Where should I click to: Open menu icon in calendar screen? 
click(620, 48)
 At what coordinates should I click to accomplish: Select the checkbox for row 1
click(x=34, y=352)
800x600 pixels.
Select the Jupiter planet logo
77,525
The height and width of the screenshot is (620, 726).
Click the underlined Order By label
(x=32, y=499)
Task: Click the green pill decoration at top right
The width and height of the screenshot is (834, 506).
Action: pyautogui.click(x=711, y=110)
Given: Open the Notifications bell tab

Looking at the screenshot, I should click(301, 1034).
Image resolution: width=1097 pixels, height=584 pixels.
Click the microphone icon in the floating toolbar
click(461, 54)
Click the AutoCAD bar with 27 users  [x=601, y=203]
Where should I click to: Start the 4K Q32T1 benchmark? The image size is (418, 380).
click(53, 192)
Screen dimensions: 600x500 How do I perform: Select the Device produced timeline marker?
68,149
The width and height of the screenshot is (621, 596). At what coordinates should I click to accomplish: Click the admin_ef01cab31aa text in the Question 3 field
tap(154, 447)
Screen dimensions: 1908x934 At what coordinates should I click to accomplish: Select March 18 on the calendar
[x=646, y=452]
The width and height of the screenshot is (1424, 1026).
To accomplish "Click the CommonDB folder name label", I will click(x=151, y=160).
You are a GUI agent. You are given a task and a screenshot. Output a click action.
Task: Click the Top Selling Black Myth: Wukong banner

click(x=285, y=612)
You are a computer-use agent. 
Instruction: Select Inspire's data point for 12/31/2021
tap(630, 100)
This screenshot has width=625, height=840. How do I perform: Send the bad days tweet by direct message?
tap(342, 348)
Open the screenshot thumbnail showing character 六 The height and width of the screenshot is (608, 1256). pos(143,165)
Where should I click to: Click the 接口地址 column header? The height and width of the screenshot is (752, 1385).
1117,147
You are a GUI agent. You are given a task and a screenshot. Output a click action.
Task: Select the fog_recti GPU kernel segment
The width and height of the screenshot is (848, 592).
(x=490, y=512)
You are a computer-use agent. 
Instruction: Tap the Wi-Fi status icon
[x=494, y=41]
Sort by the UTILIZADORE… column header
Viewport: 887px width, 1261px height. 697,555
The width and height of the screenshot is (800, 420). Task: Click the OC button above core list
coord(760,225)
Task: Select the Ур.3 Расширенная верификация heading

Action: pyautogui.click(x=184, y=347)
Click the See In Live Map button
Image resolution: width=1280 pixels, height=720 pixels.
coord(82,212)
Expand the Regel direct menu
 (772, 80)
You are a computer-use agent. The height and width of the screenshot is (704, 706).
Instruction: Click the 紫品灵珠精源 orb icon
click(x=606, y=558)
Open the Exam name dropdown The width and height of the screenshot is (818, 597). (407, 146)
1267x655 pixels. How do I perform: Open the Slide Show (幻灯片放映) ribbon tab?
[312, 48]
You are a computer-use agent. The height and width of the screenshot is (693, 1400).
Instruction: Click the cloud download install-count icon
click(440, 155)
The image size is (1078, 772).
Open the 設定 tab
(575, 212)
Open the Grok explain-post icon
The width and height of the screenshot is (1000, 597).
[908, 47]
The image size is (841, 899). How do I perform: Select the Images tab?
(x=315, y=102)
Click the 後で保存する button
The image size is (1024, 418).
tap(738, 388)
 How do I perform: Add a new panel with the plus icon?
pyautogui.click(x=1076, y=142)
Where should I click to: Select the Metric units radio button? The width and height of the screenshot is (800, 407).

Task => Copy out the line holding "Instruction: Click the cloud" along with all lines after it through the end of the entries, exactly and only these.

The completed task =>
Instruction: Click the cloud download install-count icon
click(440, 155)
The image size is (1078, 772).
Open the 設定 tab
(575, 212)
Open the Grok explain-post icon
The width and height of the screenshot is (1000, 597).
[908, 47]
The image size is (841, 899). How do I perform: Select the Images tab?
(x=315, y=102)
Click the 後で保存する button
The image size is (1024, 418).
tap(738, 388)
 How do I perform: Add a new panel with the plus icon?
pyautogui.click(x=1076, y=142)
Where should I click to: Select the Metric units radio button? The width and height of the screenshot is (800, 407).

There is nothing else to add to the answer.